The National Guard is seeking public-private partnerships to help fund additional classrooms. Officials noted that National Guard DTTP classrooms also could be used as telecommuting centers, extension sites for adult education centers, community colleges and universities, training centers for businesses and trade associations, and for “town hall meetings.”

According to promotional materials published by the National Guard, the network can also broaden access to tele-medicine for small and rural communities. “Via access to the Guard’s network, a state medical facility can review patient records, including radiology films, while consulting with physicians at the Center for Disease Control in Atlanta in real time.

“Citizens in remote communities may ‘visit’ Social Security or Veteran’s Administration offices without traveling outside their communities.”

The Federal Learning Exchange (FLX) is another program developed at the ADL Co-Lab.
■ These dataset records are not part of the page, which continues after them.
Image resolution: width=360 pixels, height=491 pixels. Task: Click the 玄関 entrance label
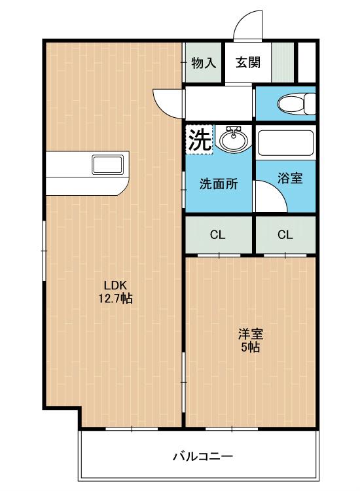(x=248, y=63)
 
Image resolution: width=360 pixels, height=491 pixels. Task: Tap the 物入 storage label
(x=204, y=63)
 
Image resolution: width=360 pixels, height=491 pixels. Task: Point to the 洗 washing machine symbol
(x=199, y=139)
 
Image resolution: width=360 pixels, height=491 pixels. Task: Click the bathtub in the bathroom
(x=285, y=143)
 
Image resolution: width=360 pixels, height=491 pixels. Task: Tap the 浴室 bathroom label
(x=289, y=178)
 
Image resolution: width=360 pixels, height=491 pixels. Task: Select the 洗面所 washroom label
(x=218, y=184)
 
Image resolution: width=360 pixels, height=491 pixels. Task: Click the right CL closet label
(x=285, y=235)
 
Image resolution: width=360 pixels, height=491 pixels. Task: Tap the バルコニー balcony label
(x=202, y=456)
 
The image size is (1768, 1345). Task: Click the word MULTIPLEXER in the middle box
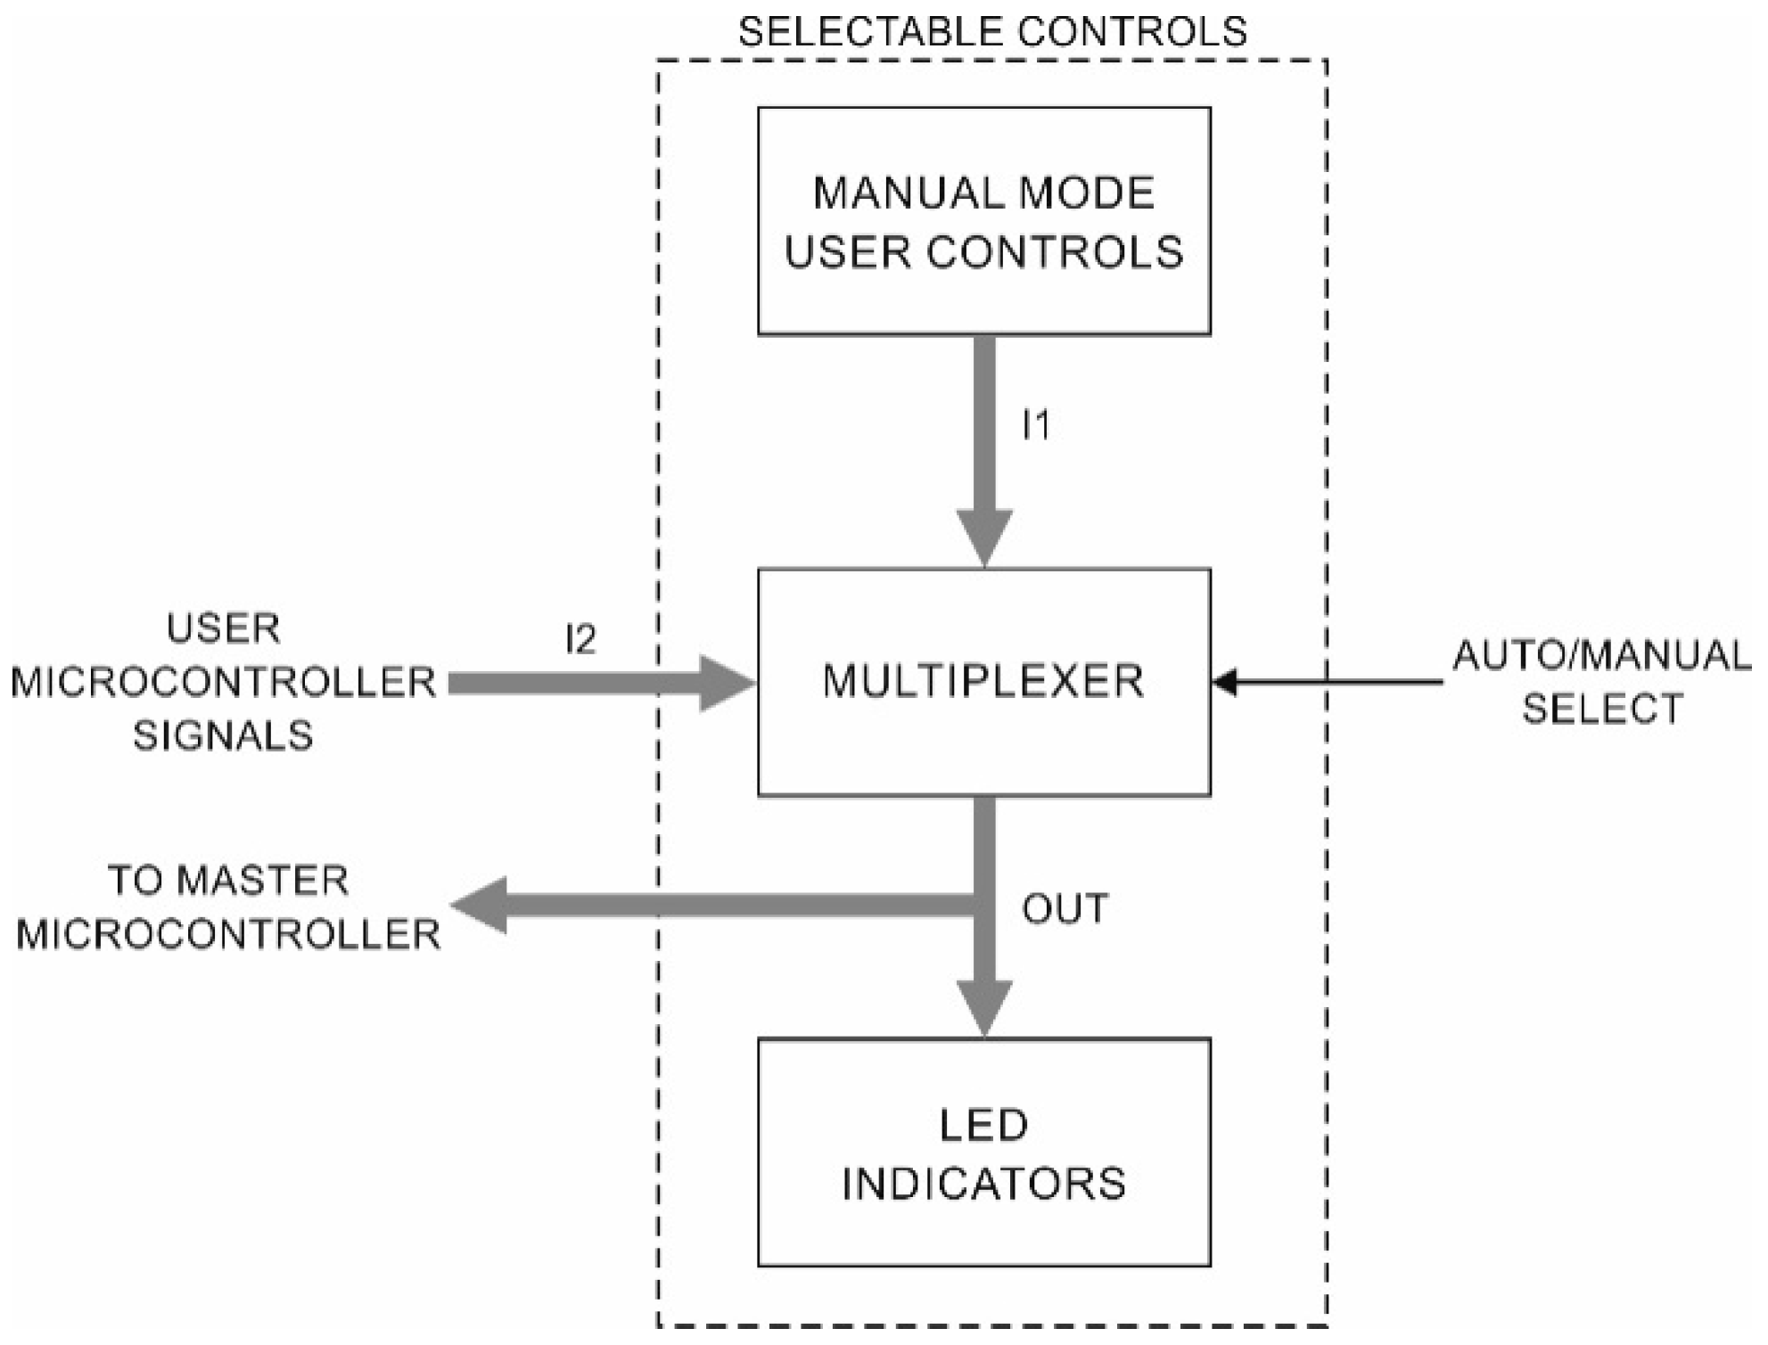point(983,682)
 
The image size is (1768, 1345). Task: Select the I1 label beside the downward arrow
point(1036,425)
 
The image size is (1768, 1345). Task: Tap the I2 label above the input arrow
point(580,639)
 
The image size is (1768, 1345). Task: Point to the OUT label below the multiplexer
point(1065,909)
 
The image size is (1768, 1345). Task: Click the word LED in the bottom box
point(983,1126)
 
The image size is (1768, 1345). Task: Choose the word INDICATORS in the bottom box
point(983,1185)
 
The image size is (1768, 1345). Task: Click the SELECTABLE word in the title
point(869,32)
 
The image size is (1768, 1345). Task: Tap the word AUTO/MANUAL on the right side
point(1601,656)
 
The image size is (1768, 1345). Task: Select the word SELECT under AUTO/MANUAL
point(1602,710)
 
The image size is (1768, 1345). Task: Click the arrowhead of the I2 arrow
point(728,684)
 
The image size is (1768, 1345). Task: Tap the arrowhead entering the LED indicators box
point(983,1007)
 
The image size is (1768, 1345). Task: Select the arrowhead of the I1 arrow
point(983,537)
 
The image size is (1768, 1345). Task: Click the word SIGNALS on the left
point(223,736)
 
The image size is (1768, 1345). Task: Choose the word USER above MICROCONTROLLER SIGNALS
point(223,628)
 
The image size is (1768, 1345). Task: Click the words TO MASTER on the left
point(228,881)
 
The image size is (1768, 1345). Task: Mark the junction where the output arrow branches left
point(983,906)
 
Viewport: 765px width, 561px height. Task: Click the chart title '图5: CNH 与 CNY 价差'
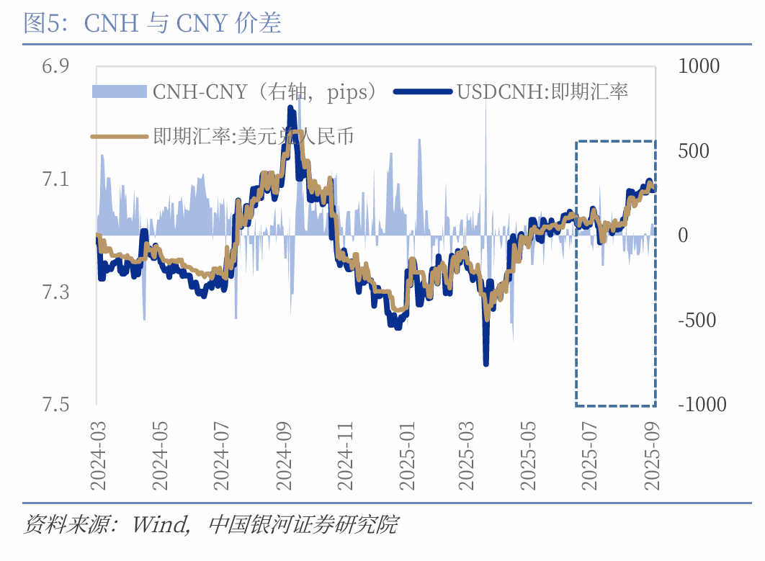152,23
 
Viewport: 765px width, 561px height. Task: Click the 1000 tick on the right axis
699,66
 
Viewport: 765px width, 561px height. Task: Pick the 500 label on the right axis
694,151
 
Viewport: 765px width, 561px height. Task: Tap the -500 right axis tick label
697,320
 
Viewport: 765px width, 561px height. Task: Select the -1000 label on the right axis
702,405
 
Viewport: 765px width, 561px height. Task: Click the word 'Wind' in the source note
158,524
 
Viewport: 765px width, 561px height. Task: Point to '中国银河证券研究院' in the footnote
303,524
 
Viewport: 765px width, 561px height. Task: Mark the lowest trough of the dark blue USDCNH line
486,363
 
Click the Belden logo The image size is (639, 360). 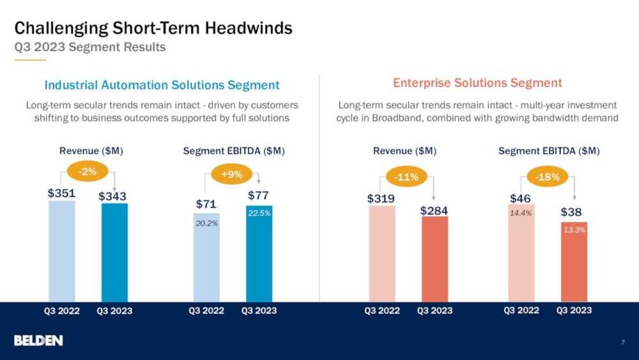point(38,340)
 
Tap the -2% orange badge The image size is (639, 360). point(88,171)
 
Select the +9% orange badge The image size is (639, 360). point(231,175)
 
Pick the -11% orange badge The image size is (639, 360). point(406,177)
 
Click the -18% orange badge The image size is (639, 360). point(548,177)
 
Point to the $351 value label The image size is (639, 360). point(61,193)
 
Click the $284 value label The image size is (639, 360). point(434,210)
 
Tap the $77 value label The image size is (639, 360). point(258,195)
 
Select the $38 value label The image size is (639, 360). point(571,212)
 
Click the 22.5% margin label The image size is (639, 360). point(259,213)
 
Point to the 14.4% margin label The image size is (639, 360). point(520,213)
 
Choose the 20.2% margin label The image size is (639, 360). point(206,223)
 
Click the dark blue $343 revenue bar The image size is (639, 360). point(114,253)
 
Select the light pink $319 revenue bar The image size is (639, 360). point(382,254)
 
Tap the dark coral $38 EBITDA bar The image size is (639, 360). point(574,262)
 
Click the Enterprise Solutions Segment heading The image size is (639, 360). point(477,82)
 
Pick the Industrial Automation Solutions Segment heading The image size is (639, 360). point(162,85)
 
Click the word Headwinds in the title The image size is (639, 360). point(249,27)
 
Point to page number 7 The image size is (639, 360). point(622,341)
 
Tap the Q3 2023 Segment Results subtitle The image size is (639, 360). point(90,47)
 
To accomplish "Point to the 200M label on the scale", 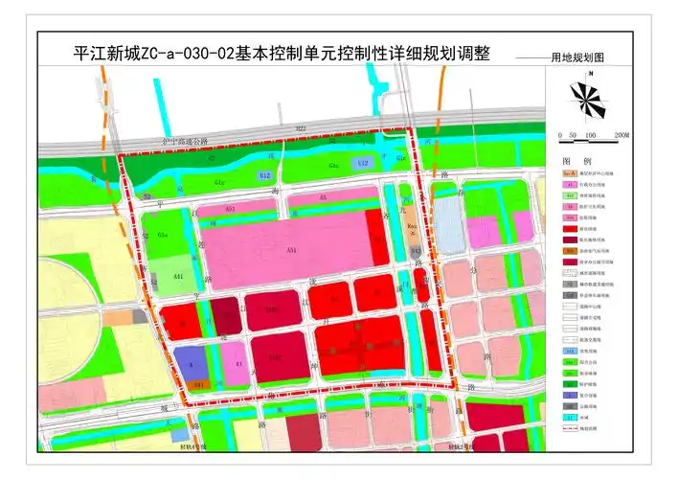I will [622, 135].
Its main sponsor is the Department of Labor. The FLX, according to officials, is a “one-stop training and education resource tool for the federal government.” There is no charge for either the government or the public to use the service, and the FLX basically provides an “‘electronic yellow pages,’ where agencies list robust information on training resources for the federal workforce,” officials said. FLX also links to the Department of Labor’s career development networks: America’s Job Bank, America’s Talent Bank and America’s Career InfoNet.

Academia also benefits from the work done by the ADL initiative, said officials. One ADL Co-Lab that is based in Wisconsin, for example, is located on the campus on the University of Wisconsin at Madison, and serves as a conduit for the academic study of distributed learning. College professors can apply the SCORM standards to teach courses, Kilby said. This is beneficial, he said, because as a new field, many customers even in industry don’t fully understand the intricacies of SCORM.

Kilby said that his work as an industry partner for ADL and SCORM involves education of clients, because the field has not yet been cornered by academia. “There are a lot of people who don’t know about SCORM and how it runs,” he said. For example, Kilby explained, “We’ve got some requests from government clients who have asked us to make their software SCORM-compliant.” But they don’t “fully understand the implications of what a SCORM conformant application actually is.” One of those implications is that their software has to be a Web-based application.

“We still have clients who want to run a dual-platform application that can run from the Web, but also from a CD,” he said. “SCORM only addresses the distributed, or Web model.”